CNN Pentagon correspondent Barbara Starr reported this weekend on a program used to train military doctors for the fast-paced and bloody environment found in war zone hospitals — namely, America’s inner cities.
Starr follows a rotation of military doctors who are preparing for their deployment at the University of Maryland Shock Trauma Center in Baltimore.
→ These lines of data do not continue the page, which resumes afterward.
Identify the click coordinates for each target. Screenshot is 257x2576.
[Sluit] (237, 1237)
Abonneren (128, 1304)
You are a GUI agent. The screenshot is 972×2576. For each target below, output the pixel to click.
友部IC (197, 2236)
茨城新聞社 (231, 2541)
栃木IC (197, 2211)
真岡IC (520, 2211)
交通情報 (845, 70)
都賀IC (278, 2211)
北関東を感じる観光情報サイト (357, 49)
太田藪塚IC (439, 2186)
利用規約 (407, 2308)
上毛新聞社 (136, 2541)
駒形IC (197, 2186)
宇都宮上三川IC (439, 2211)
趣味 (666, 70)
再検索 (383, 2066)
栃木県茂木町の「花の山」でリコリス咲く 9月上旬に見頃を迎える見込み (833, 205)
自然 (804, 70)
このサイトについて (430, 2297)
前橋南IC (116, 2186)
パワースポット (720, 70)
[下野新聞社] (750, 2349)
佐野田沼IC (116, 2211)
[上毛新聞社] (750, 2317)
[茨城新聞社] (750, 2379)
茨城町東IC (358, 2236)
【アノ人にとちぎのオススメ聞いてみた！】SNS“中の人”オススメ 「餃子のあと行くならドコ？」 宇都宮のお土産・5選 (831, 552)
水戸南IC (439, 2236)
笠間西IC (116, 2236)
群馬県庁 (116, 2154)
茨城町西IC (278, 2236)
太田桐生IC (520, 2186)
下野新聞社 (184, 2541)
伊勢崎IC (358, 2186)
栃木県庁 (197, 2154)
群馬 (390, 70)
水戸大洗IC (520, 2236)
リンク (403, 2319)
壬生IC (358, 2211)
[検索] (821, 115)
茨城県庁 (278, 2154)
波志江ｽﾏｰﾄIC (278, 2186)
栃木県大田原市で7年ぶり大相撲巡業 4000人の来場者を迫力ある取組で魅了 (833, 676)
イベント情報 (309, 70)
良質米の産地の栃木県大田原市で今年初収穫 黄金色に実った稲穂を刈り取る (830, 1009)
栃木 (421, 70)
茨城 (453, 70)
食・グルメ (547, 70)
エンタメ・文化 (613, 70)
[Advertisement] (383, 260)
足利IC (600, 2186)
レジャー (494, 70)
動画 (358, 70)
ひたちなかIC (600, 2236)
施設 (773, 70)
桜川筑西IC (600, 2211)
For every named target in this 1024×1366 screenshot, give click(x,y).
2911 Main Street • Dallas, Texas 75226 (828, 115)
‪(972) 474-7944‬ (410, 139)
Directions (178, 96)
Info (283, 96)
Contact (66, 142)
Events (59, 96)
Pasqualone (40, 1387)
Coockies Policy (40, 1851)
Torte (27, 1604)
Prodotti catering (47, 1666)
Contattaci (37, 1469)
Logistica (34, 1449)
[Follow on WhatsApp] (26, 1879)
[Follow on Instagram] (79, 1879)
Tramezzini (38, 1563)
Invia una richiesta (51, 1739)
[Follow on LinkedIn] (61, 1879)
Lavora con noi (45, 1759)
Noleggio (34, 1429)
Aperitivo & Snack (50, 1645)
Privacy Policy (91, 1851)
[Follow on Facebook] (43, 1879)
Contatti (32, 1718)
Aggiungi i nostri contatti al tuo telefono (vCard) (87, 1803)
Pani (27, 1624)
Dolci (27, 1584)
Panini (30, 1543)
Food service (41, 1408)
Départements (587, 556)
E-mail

The program director told Starr that the hospital is the closest to a war zone hospital he has seen:
COL. DAVID POWERS: The injuries that I’ve treated here and that I see here at this hospital are the closest thing to the injuries I saw in Iraq that I’ve experienced in the continental United States.
Watch a clip:
While the program is no doubt useful for preparing doctors for the high-intensity environments overseas and likewise giving doctors broad sets of skills they can use at home, that doctors can train for war zones through the crush of patients with, among other injuries, stabbing and gunshot wounds serve as a powerful reminder that as the wars overseas wind down, problems at home remain.
The total spending on the U.S.’ wars now exceeds $1.2 trillion. The Pentagon budget passed by the House earlier this month allocated nearly $200 billion this year for the wars in Iraq and Afghanistan. Meanwhile, Baltimore ranks as the eighth most dangerous city, second in its reported HIV/AIDS rate, and is the heroin capital of the country.